まず主催者を代表して内閣府宇宙戦略室の田村栄一企画官が登壇し、準天頂衛星システムの概要と最新状況を解説しました。
田村企画官は、「衛星測位は4機の衛星が可視であることが必要」とし、市街地での測位はビル壁面からの反射によるマルチパス(伝搬経路が異なる電波を同時に受けてしまう)の影響で利用できない衛星があり、衛星の数を増やして高仰角で見える衛星が増えれば解決可能で、準天頂衛星はGPSと一体で利用できる、と説明しました。
また、「各国の衛星測位システムの中で日本の準天頂衛星システムだけがGPS互換で、米国との調整の結果、同じ電波を出せることになり、受信機が普及しやすい」とメリットを示し、今後10年程度の目標を「まずは2018年に4機体制を整備し、その後は7機体制で持続測位を実現」としました。

準天頂衛星システムの概要と最新状況の解説

また、「準天頂衛星で正確な経緯度がわかるようになっても、地図の精度が低ければ自分がどこにいるかはわからない。
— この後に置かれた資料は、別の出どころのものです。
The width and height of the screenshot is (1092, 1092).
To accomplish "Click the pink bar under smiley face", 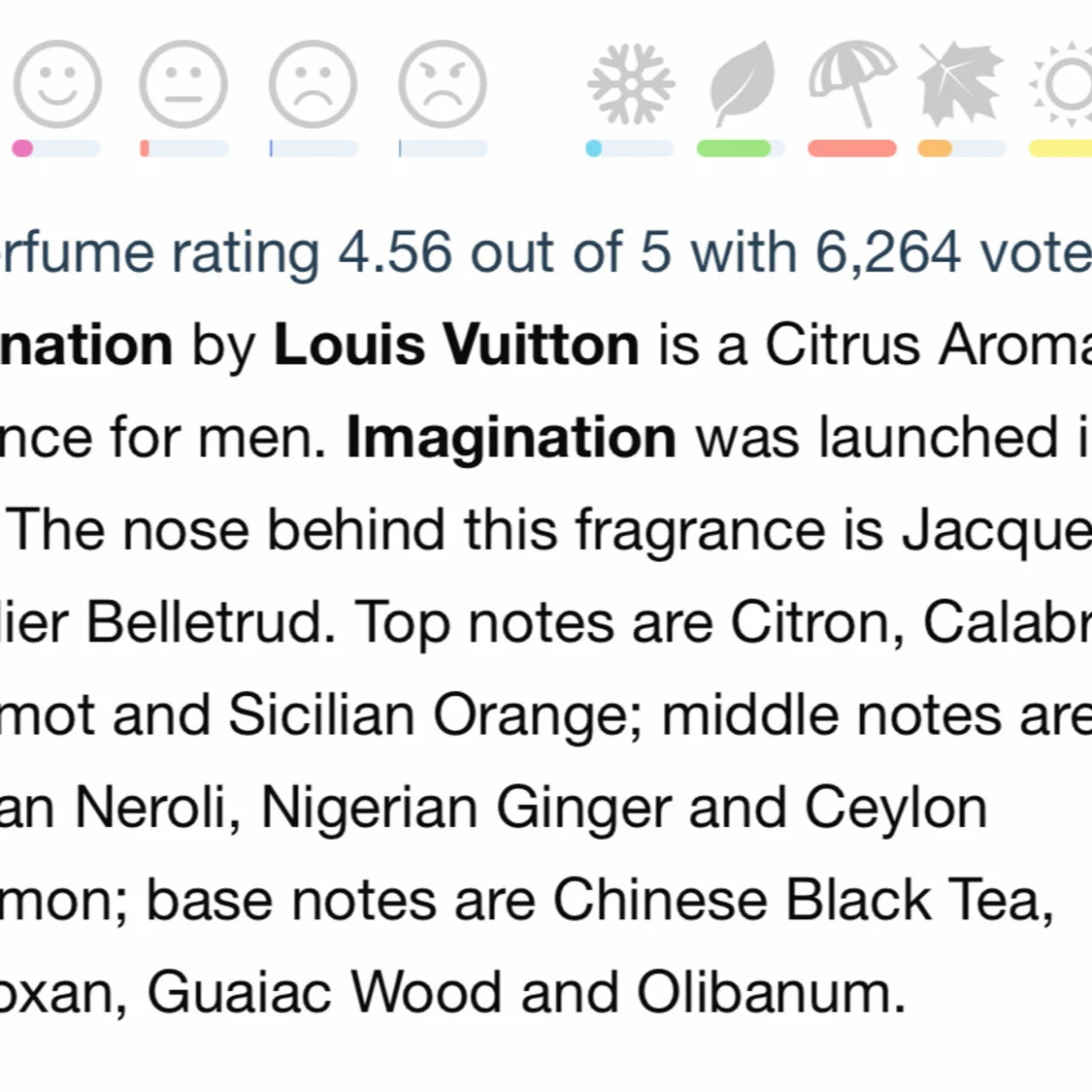I will pyautogui.click(x=56, y=149).
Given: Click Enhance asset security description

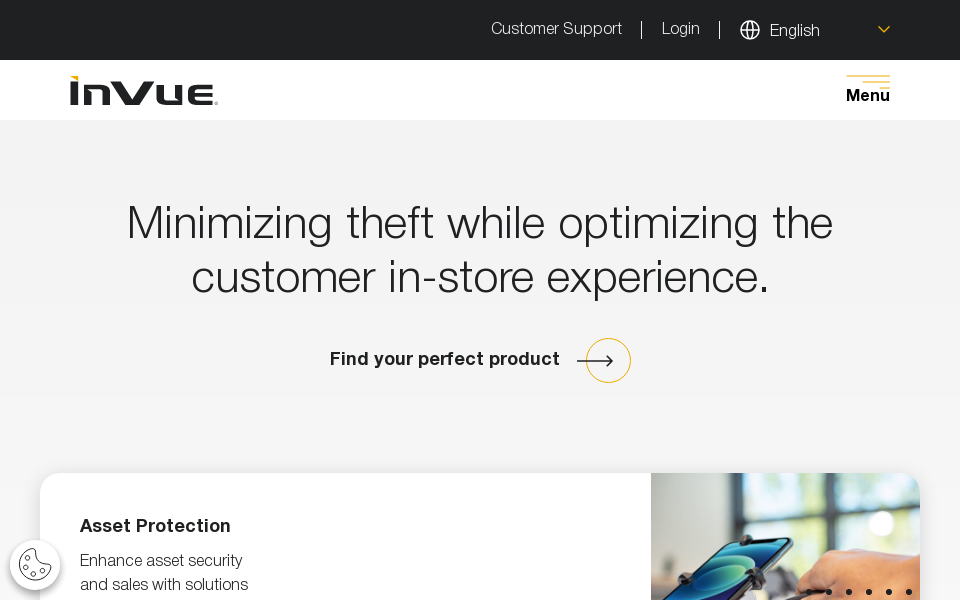Looking at the screenshot, I should coord(164,572).

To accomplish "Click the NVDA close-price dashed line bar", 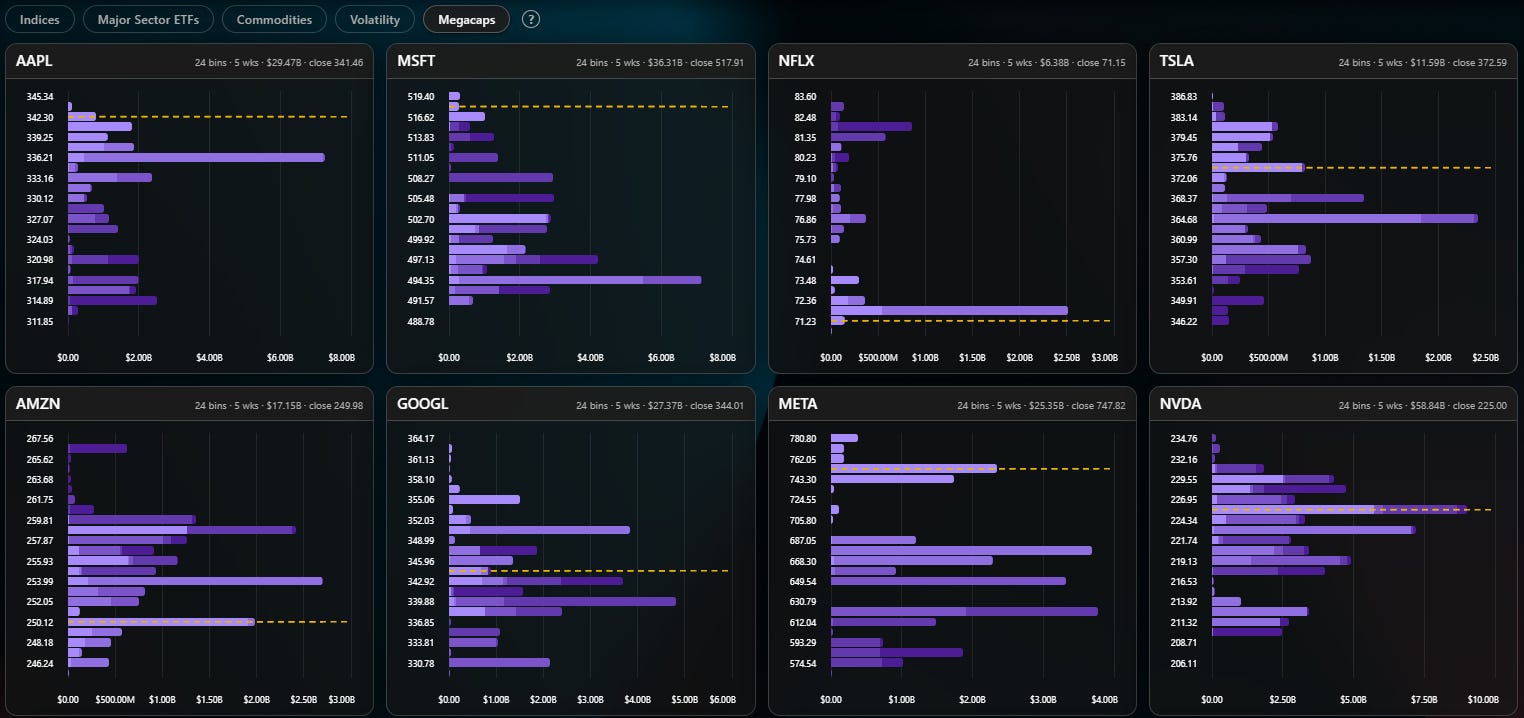I will point(1340,509).
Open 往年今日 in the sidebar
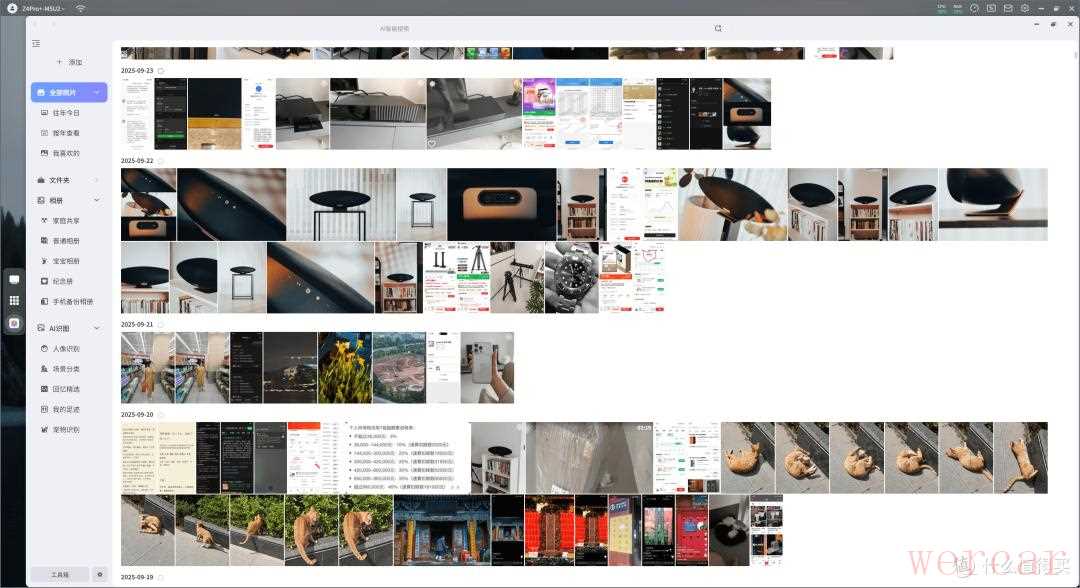 pos(66,113)
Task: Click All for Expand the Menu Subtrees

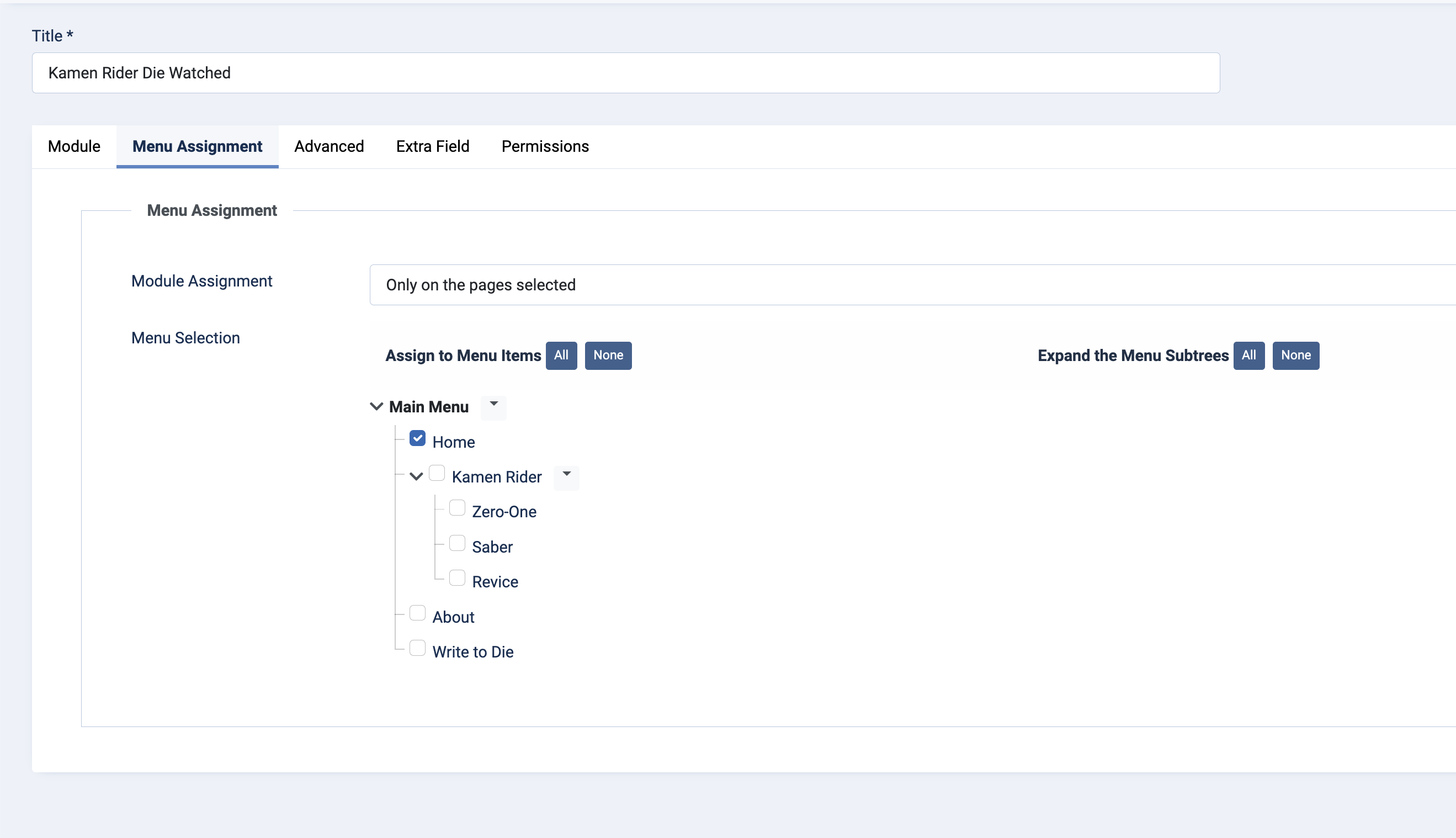Action: click(1248, 355)
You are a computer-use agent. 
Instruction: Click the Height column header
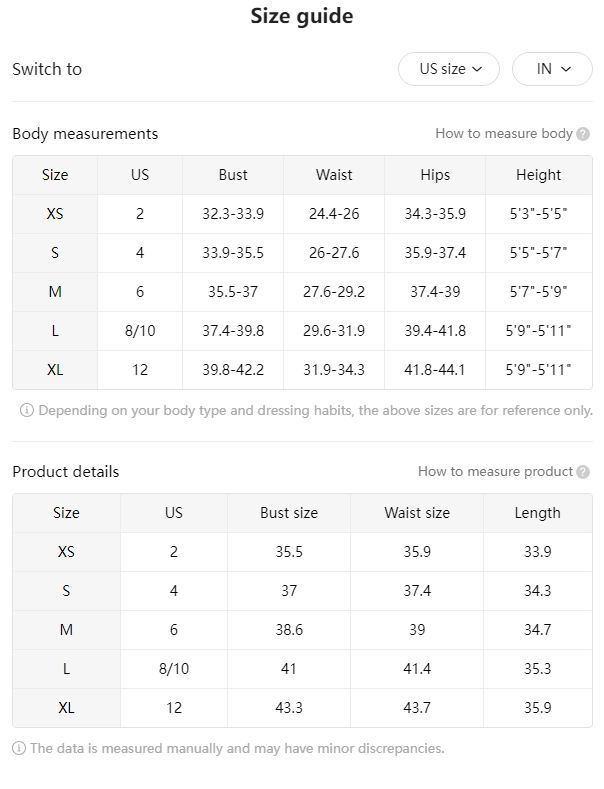click(539, 175)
これではスーパーカーに未舗装道路を走らせるようなもの」として、4機体制の運用が始まる2018年までに高精度測位に呼応する高精度な地図が整備されることに期待すると述べました。

測位とメッセージ機能の両機能を備える

日本電気株式会社 小川秀樹氏

続いて日本電気株式会社の小川秀樹が、地上システムと衛星システムからなる総合システムの最新状況を解説しました。
4機体制では、現在運用中の初号機に加え、2機を準天頂軌道に配置し、3機の準天頂衛星が仰角20度以上の位置に16時間、60度以上には8時間とどまることになると解説。加えて1機を静止軌道上(東経127度)に置くことで、日本を中心としたアジア・オセアニア地域での準天頂衛星システムの測位利用が可能となるとしました。
加えて、測位信号のほか、メッセージ関連として「災害・危機管理通報サービス」と「衛星安否確認サービス」を備え、携帯端末との直接のやりとりが可能である点も解説しました。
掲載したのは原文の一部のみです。